Al Qaeda preached violence and terrorism as the mantle for martyrdom. Sacrificing your own life and maiming countless others in the process was a heroic death; but the Arab Spring refuted that doctrine. Completely negated it. Martyrdom was restored to the disciples of liberty and freedom. On the 10th anniversary of September 11th, the revolutionary movement of the Middle East is a remarkable tribute. These young men and women helped captivate the true essence of the Arab people; they refused to be defined by Osama Bin Laden and rejected a call for bloody Jihad against the West and Israel. The principles of liberty and freedom were not just American values, but were genuine principles of humanity.
In the last 10 years, many have questioned the role of the United States-and the West-in foreign affairs. Especially the Afghanistan and Iraq conflicts. Critics will argue policy makers were consciously unaware, or ignorant, of increasing the threat of international terrorism during the ‘War on Terror’ and the subsequent attacks in Madrid and London justified those concerns. The adversaries of Britain and the United States were receiving unimaginable recruiting opportunities due to military conflicts in the Middle East, according to critics. With Mubarak and Gaddafi deposed; Assad losing authority and an uncertain future Mahmoud Ahmadinejad, is the role of liberal interventionism unfairly stigmatised?
As I liberal, it is my duty to oppose authoritarianism – whether domestically or aboard.
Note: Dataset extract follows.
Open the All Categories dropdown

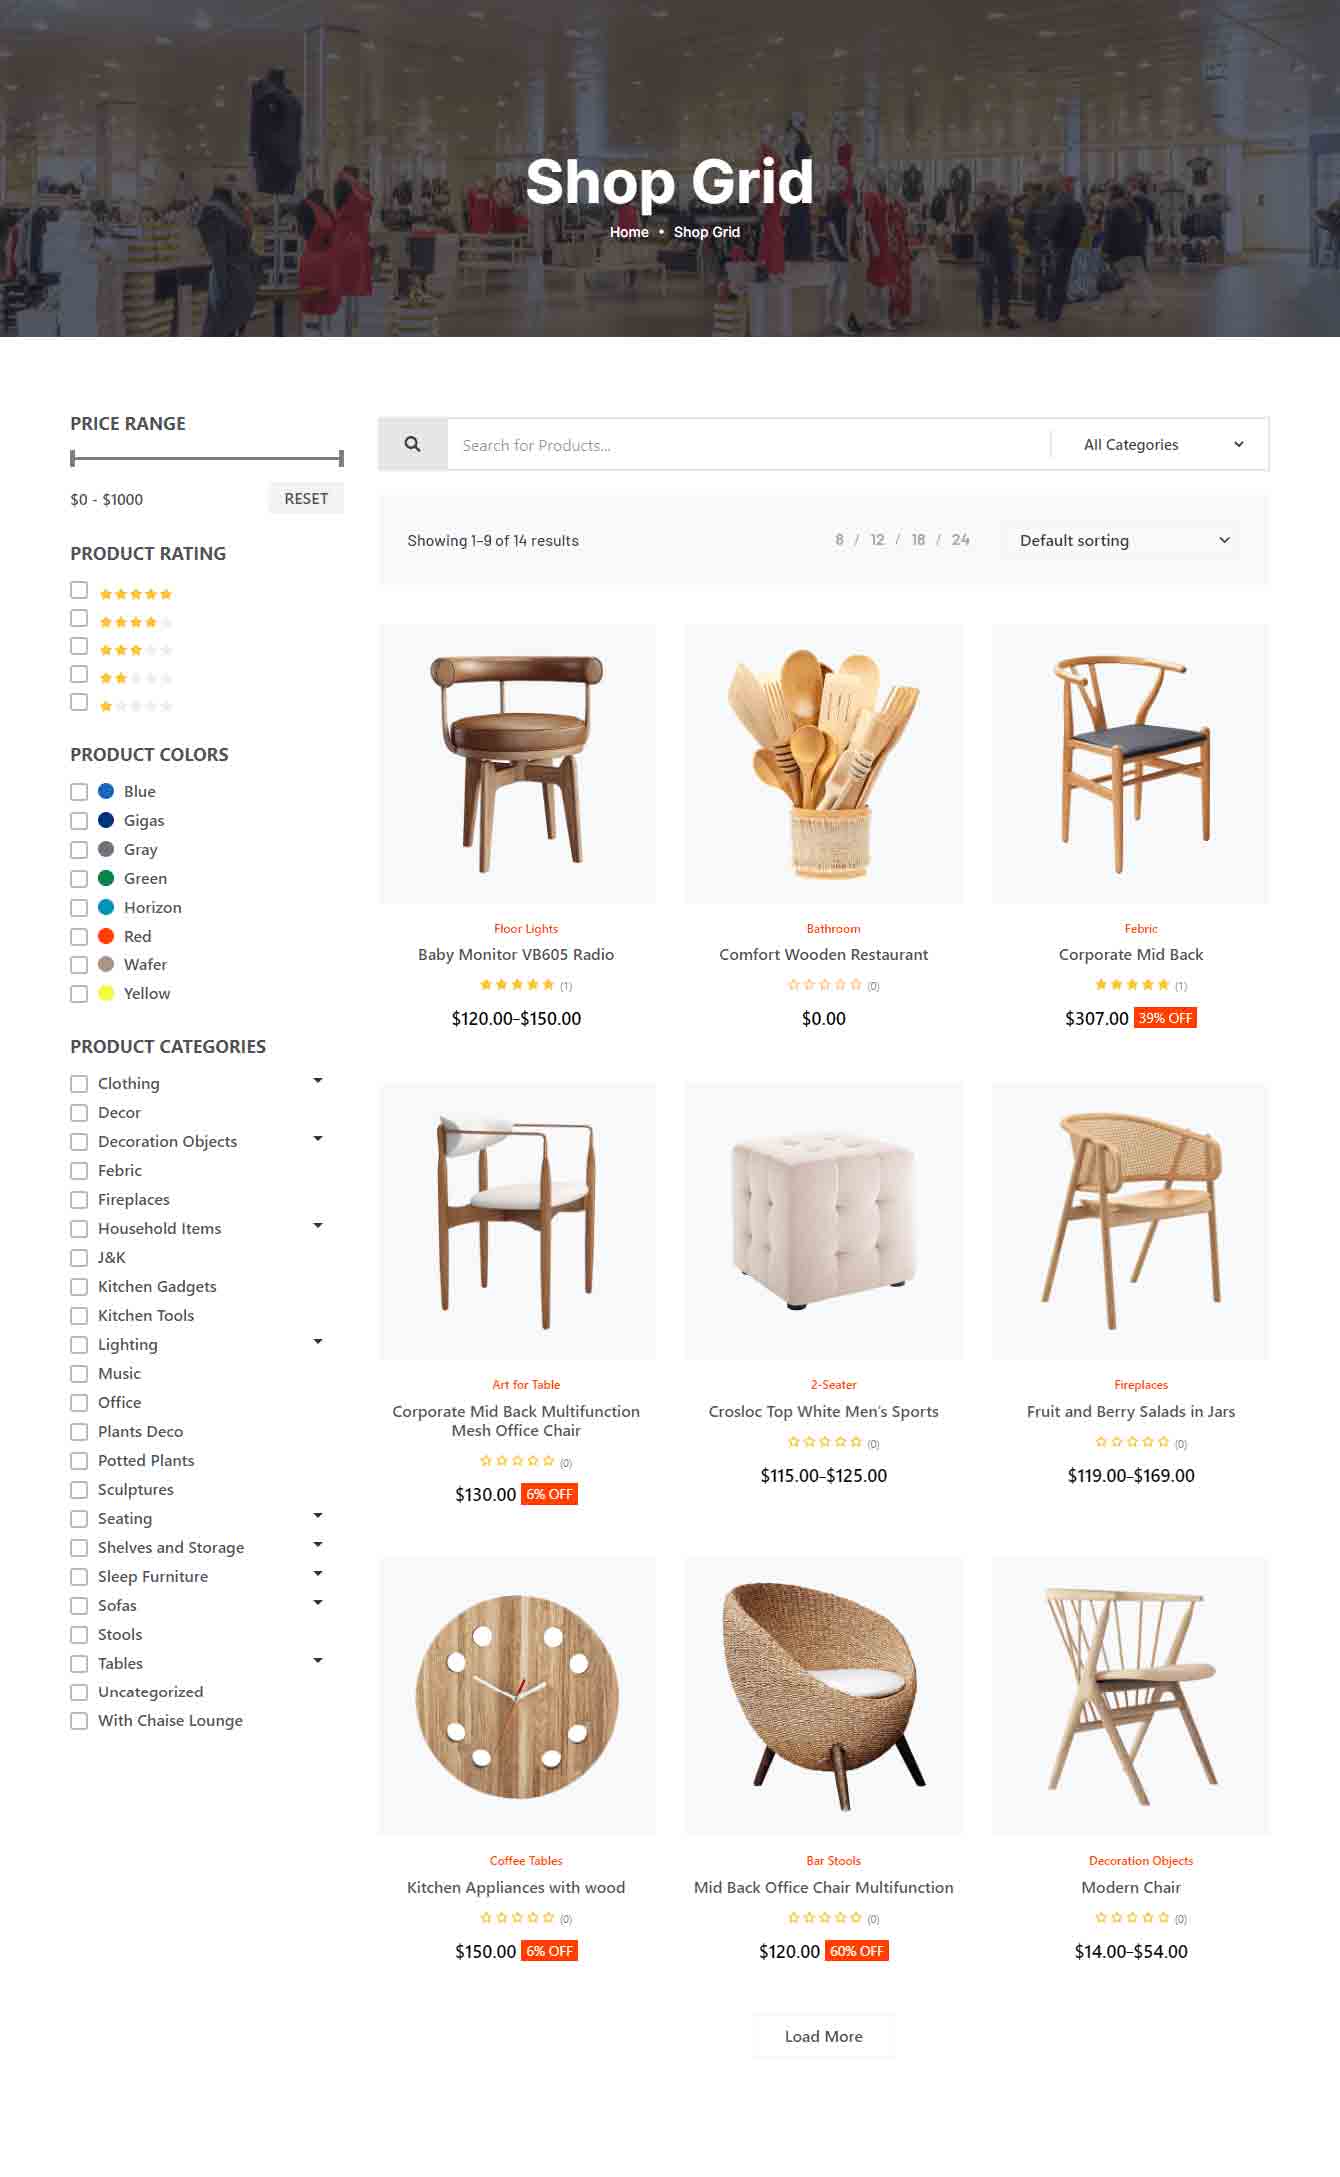click(1162, 445)
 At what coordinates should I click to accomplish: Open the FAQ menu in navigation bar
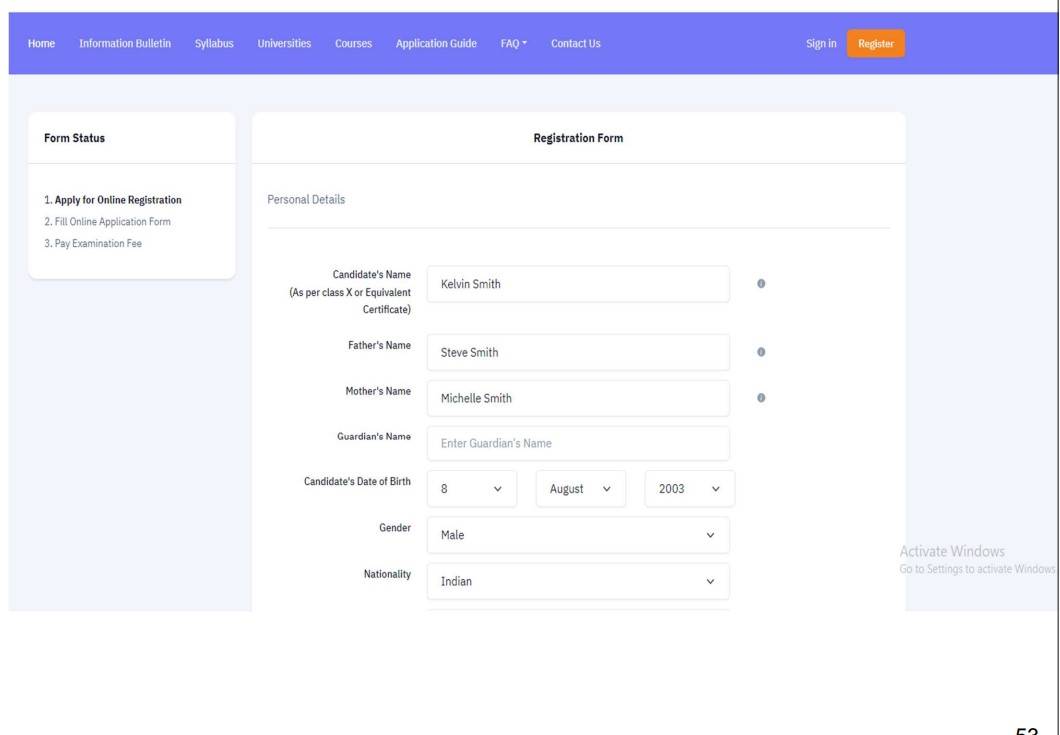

Tyrants are the antagonists of liberals and liberty. Granted, it is extremely controversial position to undertake, but it is morally correct. Opposing liberal interventionism because of the United States is a deeply preposterous position to take. There seems to be this fallacy, or moral equivalence, that Britain and American foreign policy is automatically wrong. For example, Saddam Hussein committed crimes against humanity towards his own people (and Iranians, during the Iraq-Iran War) but it was never mentioned during the Iraq War build up. The condemnation fell towards the West, not the actual fascist dictator. I recall an interview featuring John Stewart, where he said it was absurd for the left to characterise Bush as a war criminal and not reference the crimes committed by Saddam (he was later criticised for those remarks). And John Stewart opposed the Iraq invasion. The Earth will become a very dark place if the great democracies of this world became subjected to Vietnam Syndrome. Libyans would still be under the authority of a mindless dictator, if we turned a blind eye to their suffering.
In time, though, Brazil and India will no doubt join as potential protagonists for liberal interventionism. Brazil already maintains a significant role in the United Nations Peacekeeping operations and I suspect their expanding superpower status will provide an umbrella to the repressed in Latin America and other parts of the world. The stability and future prospects of Afghanistan will require a protective India, to ensure Pakistan does not exploit its neighbour and create a client state. The mantra of liberal interventionism should be a requirement of all democracies and their foreign policy, not a select few. Democratic nations have a moral duty to nurture young free nations, especially those building a free and open society.
The post 9-11 world showed how fragile we were, but how strong democracies could be. Revolutions in Libya, Tunisia, Egypt, Jordan and others provide the true insight into the political aspirations of the Arab people. Liberal interventionism is not a form of 21st Century imperialism, but a vital tool in promoting and defending democracy.